Industry profits to reach $9 billion this year, but economic and capacity concerns to weigh down 2011, writes Graham Dunn in London
The headline is good. IATA upwardly revised the industry's predicted profits for the year to nearly $9 billion, in stark contrast with the $5.6 billion it originally feared could be lost in 2010. But the fragility of the recovery and continued concerns over too much capacity cast a shadow.
A faster than anticipated economic pick-up, led from Asia, since the fourth quarter of 2009 has already led IATA to steadily improve its outlook over the last nine months. In June it was forecasting a profit of $2.5 billion for 2010. It now expects a profit of $8.9 billion profit this year. "The recovery has been absolutely astonishing," says IATA director general Giovanni Bisignani
Capacity discipline has been key to the improved outlook. IATA expects full-year traffic demand to grow 11% this year. As capacity will rise 7% over the year, improved load factors have boosted airline pricing power, which in turn has enabled them to lift yields from the floor. IATA in June was forecasting a 4.5% yield improvement for both cargo and passenger markets, but has upped that to 7.9% and 7.3% respectively in its latest forecast.
But for an industry seldom accustomed to good news, it should surprise few there are clouds on the horizon. IATA, noting a slowdown in fourth quarter traffic is already clear, warns 2010 will be as good it gets. "It will be the peak of this cycle. 2011 will be a much tougher year," says Bisignani. Indeed IATA projects industry profitability will slip back in 2011 to $5.3 billion.
Key is the fragile nature of the recovery, notably in developed markets like Europe and North America where consumer confidence remains low. "The inventory re-stocking cycle that drove growth last year is completed and we must now rely on consumer demand to achieve a sustainable recovery," says Bisignani. "With little improvement in employment levels around the world that seems unlikely."
Much has been made of the industry's restraint on capacity during the crisis. But airlines will want to restore utilisation rates, grounded aircraft are returning and new deliveries are on the way. IATA expects a capacity to outstrip demand growth in 2011, resulting in flat yields next year.
This spells out more bad news for Europe's beleaguered sector. IATA still predicts this region will be on the only one in the red this year with collective losses of $1.3 billion - in sharp contrast to the $5.3 billion profits set for Asian carriers - and will only reach break-even in 2011.

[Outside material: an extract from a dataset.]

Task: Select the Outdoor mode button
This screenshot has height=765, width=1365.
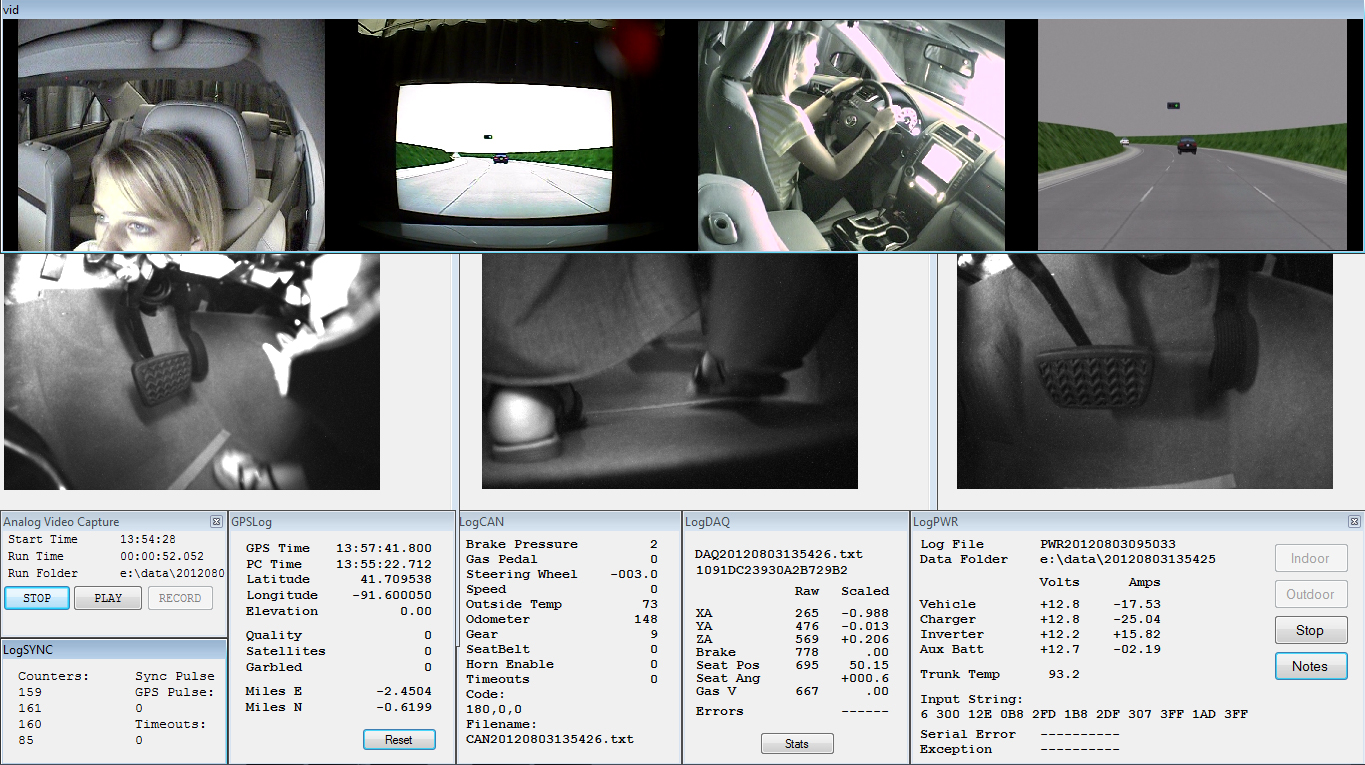Action: (x=1310, y=595)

But bosses at American Airlines and British Airways played down talk of a double dip recession in their regions. "I'm not seeing any evidence to support concerns that are being expressed in some quarters of a double dip," says BA chief Willie Walsh, while Gerard Arpey at American says: "I'm encouraged that it increasingly doesn't look like we are headed for a double dip in the US, but I would have to describe the recovery as fragile."